Thursday, 25th September 2014  -  Exmouth
We played at being tourists again today.  We drove to the north of Exmouth to have a look at the wreck ‘SS Mildura’ which is located at North West Cape.  The Mildura was wrecked during a cyclone in June 1907 (And here was I thinking we would be safe from cyclones during the winter months … how wrong was I?  … but a very unusual circumstance) and was a 1,394–ton steamship carrying a cargo of bullocks, bound for Fremantle from Cambridge Gulf when she was wrecked.   The crew got ashore safely but many of the cattle were lost.  Most of the remains were salvaged and used for renovations to ‘Yardie Creek Homestead’ and what remained of the wreck was then used for bombing practice in World War II. The master of the Mildura was found guilty of neglect and had his certificate suspended for three months. Although the wreck is plainly visible offshore, it is not a recommended dive site.  


From the car park we had a good view of the Harold Holt Naval Facility antennas but they are hard to see in a photo so you will have to look carefully.  We looked and think that Tower Zero at 387 metres is in the middle. 

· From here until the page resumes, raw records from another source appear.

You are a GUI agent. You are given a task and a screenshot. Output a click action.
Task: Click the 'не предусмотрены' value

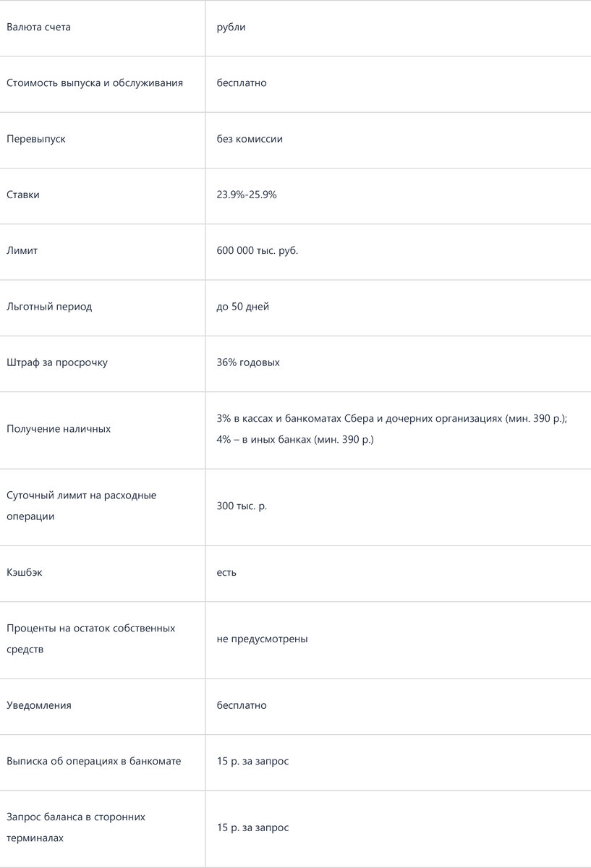(262, 639)
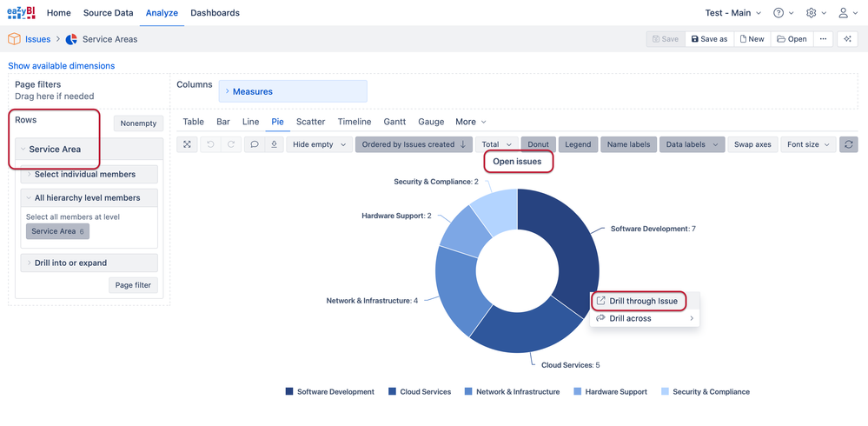Click the sparkle assistant icon
This screenshot has height=426, width=868.
tap(847, 39)
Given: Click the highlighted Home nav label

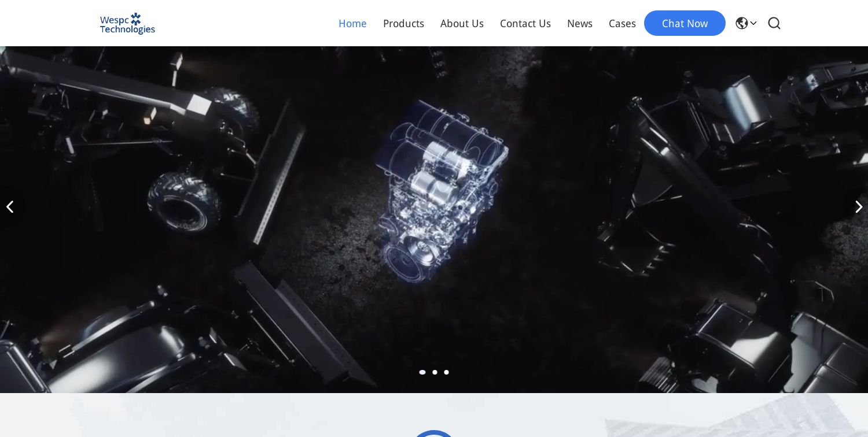Looking at the screenshot, I should click(x=352, y=23).
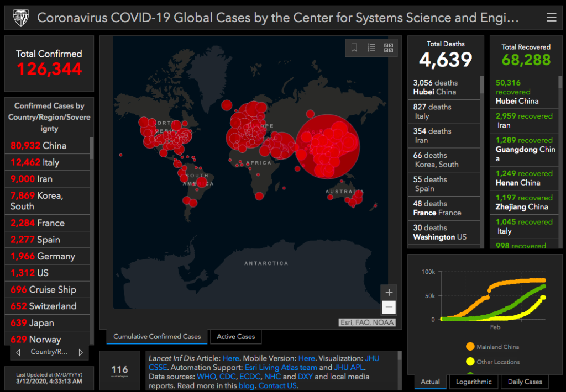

Back to Exmouth and watch out for the ever present Emus crossing the road into town.  You know you are in remote areas when there are native animals frequenting the town centre.  We stopped to fill up the Jeep but we found no petrol cap key.  Heather had taken it with her by mistake as she had just given us the spare keys.  So we will have to fill it when she gets back and only do one more short trip in it. 

Friday 27th to 30th September 2014  -  Exmouth
These days were just filled with us doing house sitting chores, looking after the woofits and chooks, going into town for supplies and little things in and around the motorhome with nothing much to report.  Geoff says it is nice to just lay back and have a base for a while, plus there are cherry tomatoes to be picked and eaten everyday and eggs to collect and als0 eat when and if required.  So what did happen over these days that may be of interest …….
There was an earth tremor at South Hedland Saturday morning but I didn’t feel a thing … too far away! 
A bee keeper came round to see Peter and we scored some pure honey! 
We had a rodent in the motorhome as he had chewed one of my, still wrapped, cereal bars.  Geoff went out and bought a ‘clever mouse trap’ that just catches the critter in case it is a native animal or lizard.  Caught him overnight and was it a mouse so it met its demise.  Poor thing … as it was cute.  Apparently Exmouth has a mouse problem, not a plague, at the moment.
We also went back to the Gracie’s Tavern for the trivia night and to get the pizza he won, which was huge!  Geoff won another pizza in one of the rounds so by the time we leave here we will be ‘pizza-ed’ out.